Hey guys, hope I can get some help on this problem that I've been stuck on.
Find the equation of the tangent line to the given curve at the specific point.
y ln y = x, (0,1)
Thanks.
$\displaystyle \frac{d}{dx}(y\ln{y}) = \frac{d}{dx}(x)$
$\displaystyle \frac{d}{dy}(y\ln{y})\,\frac{dy}{dx} = 1$
$\displaystyle \left(y\frac{1}{y} + \ln{y}\right)\frac{dy}{dx} = 1$
$\displaystyle (1 + \ln{y})\frac{dy}{dx} = 1$
$\displaystyle \frac{dy}{dx} = \frac{1}{1 + \ln{y}}$.

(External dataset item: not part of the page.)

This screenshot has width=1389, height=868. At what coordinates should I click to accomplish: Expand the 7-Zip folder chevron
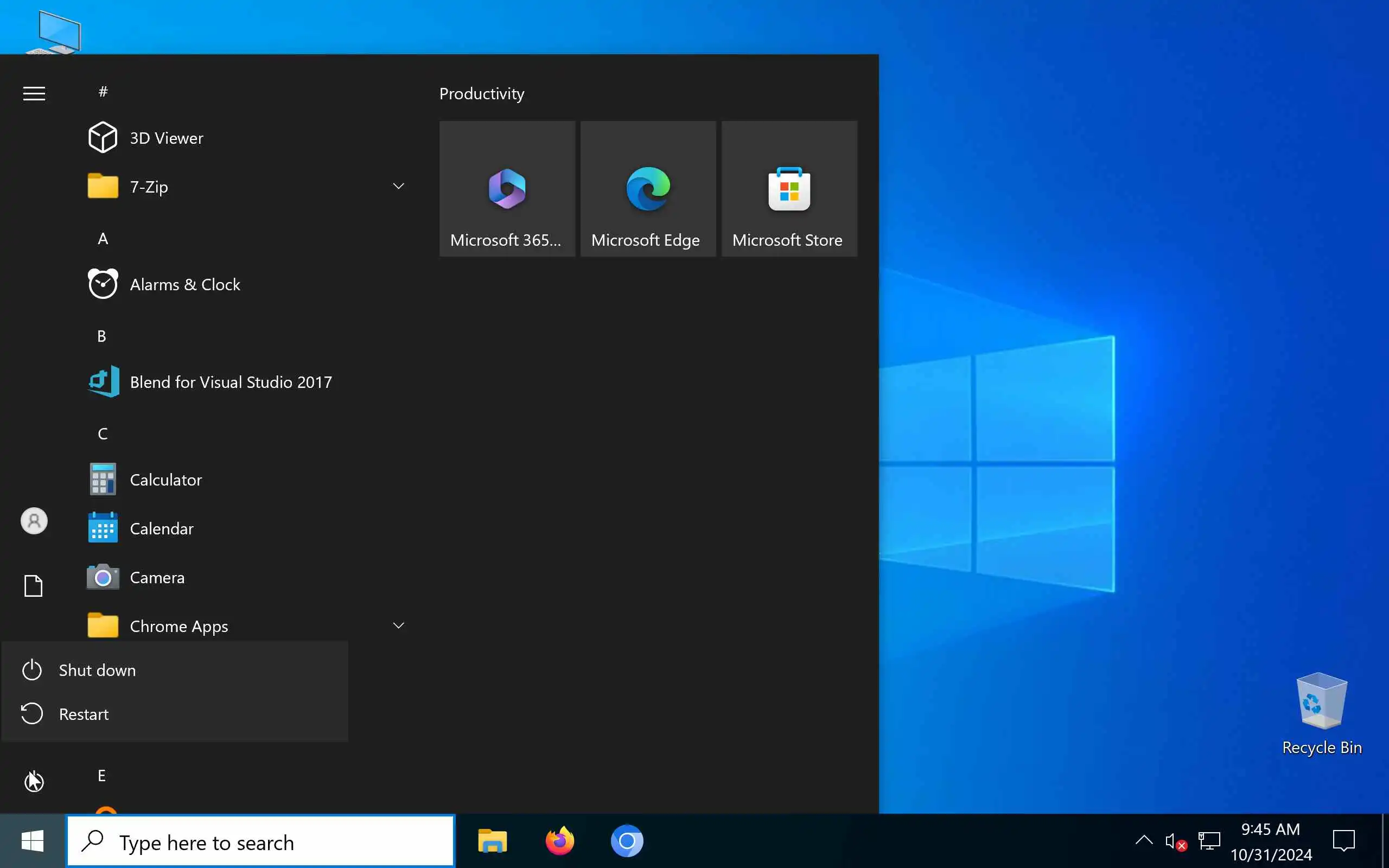tap(398, 186)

So at the point $\displaystyle (0, 1)$
$\displaystyle \frac{dy}{dx} = \frac{1}{1 + \ln{1}}$
$\displaystyle = \frac{1}{1 + 0}$
$\displaystyle = 1$.
So now you have the gradient of the tangent and a point on the tangent line.
$\displaystyle y = mx + c$
$\displaystyle 1 = 1(0) +c$
$\displaystyle c = 1$.
So the tangent line is $\displaystyle y = x + 1$.